◆ **Action item**
Return all lines of the data in which the string "pencil" occurs.

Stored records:
= = = =
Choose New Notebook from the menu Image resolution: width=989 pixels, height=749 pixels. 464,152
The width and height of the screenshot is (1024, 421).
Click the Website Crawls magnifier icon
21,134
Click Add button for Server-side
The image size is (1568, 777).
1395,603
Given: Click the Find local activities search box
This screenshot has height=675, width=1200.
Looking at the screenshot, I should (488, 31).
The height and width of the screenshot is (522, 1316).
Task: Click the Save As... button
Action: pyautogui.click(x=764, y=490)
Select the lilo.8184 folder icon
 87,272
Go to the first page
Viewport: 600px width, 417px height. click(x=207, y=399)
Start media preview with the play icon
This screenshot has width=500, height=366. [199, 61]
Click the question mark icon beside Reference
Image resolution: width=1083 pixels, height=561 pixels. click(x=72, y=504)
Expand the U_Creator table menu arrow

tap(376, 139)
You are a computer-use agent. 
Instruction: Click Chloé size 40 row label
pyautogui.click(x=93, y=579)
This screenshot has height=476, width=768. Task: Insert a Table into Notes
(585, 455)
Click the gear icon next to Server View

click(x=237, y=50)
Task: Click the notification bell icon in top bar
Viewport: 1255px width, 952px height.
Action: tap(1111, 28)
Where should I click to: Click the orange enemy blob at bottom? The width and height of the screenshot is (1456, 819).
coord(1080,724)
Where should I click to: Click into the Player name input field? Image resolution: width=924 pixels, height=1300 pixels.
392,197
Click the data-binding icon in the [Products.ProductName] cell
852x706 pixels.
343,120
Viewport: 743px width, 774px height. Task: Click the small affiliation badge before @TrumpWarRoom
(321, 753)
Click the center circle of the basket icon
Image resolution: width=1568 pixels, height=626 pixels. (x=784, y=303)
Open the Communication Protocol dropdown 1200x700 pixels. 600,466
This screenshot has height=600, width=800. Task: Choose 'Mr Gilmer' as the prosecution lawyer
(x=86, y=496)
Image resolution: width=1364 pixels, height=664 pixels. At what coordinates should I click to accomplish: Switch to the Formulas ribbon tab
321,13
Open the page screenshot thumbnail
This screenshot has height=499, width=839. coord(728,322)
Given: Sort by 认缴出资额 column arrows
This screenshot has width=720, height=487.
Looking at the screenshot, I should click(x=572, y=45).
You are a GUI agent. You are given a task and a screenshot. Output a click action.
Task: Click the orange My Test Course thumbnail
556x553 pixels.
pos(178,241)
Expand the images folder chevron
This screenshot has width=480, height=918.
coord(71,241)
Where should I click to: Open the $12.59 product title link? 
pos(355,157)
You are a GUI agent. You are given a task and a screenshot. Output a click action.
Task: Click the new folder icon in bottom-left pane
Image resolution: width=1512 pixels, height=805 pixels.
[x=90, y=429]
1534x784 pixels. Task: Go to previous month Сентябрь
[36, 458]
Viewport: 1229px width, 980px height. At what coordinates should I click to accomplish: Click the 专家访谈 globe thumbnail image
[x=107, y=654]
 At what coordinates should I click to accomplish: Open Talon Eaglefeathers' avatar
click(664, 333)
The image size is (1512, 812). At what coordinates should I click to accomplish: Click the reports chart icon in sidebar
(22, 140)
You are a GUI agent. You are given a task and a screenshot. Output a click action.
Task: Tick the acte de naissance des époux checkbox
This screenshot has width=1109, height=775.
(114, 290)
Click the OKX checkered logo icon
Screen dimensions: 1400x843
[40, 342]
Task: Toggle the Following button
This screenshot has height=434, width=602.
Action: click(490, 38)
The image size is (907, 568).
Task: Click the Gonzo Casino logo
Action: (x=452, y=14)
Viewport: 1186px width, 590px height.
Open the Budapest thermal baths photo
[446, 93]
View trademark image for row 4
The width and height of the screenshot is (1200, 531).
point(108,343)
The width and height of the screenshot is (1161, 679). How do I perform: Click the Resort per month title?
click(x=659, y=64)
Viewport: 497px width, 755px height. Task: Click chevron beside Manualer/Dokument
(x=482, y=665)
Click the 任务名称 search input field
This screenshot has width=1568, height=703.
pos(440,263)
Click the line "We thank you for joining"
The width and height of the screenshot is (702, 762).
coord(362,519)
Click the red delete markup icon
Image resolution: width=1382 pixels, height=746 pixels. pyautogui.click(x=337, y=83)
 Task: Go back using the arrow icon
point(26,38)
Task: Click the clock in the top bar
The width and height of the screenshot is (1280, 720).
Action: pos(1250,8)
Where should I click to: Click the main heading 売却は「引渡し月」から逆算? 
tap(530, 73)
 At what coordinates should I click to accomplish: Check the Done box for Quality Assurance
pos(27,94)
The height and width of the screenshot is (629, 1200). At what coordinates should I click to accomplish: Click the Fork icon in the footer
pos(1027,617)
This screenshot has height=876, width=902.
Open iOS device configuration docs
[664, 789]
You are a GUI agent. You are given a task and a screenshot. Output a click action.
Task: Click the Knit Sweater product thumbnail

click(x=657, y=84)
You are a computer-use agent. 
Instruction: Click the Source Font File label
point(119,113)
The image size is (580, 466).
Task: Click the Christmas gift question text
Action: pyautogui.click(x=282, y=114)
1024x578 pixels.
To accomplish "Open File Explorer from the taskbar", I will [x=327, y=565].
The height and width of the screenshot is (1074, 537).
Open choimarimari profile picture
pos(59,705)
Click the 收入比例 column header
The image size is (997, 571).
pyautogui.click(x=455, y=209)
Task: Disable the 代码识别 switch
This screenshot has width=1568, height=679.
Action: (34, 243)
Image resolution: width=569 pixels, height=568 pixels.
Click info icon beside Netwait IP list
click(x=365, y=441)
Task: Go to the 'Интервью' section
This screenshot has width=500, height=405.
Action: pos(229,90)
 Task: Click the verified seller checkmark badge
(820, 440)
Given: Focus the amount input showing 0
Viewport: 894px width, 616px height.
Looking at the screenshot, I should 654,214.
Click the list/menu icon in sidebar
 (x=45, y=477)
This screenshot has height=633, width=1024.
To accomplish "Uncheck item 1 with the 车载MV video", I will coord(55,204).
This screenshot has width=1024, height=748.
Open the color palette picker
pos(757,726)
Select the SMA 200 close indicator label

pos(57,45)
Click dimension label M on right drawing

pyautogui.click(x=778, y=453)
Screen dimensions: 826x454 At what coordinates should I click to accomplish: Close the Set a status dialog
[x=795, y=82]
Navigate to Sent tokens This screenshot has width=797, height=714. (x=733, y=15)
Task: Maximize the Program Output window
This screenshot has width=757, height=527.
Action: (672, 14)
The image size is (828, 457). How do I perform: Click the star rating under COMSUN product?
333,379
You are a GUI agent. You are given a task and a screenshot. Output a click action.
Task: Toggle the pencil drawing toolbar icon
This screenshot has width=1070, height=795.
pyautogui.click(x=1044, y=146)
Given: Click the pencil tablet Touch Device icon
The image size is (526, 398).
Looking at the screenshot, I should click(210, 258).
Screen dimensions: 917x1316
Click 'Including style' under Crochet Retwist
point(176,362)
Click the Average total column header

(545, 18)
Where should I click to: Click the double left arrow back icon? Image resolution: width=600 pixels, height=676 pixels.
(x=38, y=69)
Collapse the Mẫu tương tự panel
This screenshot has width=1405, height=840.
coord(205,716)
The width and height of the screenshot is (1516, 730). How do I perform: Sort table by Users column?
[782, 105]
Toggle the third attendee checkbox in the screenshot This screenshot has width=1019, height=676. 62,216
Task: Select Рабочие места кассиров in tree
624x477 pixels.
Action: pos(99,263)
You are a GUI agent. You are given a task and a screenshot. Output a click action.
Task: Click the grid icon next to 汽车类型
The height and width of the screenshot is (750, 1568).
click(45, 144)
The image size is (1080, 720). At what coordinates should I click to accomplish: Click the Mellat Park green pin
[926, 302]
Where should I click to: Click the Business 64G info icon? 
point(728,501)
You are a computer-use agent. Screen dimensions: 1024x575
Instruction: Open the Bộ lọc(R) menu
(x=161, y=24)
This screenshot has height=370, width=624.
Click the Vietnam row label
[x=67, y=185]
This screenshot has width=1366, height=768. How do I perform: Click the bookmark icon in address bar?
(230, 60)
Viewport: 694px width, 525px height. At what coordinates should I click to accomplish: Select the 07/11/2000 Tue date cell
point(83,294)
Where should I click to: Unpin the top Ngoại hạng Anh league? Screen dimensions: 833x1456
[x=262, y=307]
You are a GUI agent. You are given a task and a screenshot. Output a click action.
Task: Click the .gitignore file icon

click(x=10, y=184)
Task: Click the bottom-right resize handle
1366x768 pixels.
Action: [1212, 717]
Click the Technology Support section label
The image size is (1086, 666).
= = = =
◆ **Exercise result**
Task: Toggle the pencil drawing toolbar icon
Given: Click the pencil tablet Touch Device icon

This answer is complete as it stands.